A bare number is all that is needed: how many lines below contain the string "Switch"?
=== Listed entries ===
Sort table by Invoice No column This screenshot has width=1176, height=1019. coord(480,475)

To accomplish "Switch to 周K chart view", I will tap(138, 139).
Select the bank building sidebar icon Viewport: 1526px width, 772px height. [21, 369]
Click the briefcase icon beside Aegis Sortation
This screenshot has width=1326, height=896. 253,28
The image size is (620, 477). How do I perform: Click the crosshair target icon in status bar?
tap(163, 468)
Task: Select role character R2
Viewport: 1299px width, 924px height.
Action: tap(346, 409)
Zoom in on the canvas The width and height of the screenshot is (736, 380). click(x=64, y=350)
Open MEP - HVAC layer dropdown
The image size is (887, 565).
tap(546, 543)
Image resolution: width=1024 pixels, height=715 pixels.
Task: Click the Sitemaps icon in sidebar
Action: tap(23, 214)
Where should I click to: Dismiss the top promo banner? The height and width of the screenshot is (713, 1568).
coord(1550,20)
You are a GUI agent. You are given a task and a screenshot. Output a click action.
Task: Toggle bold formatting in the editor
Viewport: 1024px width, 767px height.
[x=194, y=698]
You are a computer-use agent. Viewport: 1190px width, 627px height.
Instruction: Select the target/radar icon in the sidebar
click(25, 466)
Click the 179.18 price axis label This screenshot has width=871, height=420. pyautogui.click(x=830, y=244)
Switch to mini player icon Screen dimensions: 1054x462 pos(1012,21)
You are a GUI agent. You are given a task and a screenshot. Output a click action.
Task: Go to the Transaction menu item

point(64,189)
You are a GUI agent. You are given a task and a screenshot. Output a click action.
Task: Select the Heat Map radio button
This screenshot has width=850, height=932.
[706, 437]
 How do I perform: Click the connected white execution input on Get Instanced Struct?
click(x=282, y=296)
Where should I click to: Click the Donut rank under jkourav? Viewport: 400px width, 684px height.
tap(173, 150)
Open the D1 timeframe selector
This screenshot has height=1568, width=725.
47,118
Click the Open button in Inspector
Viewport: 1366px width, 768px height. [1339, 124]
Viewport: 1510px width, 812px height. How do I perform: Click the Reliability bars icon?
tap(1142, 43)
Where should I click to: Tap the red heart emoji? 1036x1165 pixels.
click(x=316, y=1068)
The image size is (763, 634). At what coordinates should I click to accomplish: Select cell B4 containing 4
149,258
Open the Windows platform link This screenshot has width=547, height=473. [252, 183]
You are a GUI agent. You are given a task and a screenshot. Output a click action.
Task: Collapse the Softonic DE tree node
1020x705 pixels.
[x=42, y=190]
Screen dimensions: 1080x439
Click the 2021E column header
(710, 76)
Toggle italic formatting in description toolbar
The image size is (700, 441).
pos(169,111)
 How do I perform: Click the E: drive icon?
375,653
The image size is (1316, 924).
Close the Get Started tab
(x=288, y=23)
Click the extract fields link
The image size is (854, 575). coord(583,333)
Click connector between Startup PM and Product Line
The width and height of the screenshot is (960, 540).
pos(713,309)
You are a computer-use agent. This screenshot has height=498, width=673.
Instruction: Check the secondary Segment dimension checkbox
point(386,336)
===
▶ _The completed task_
2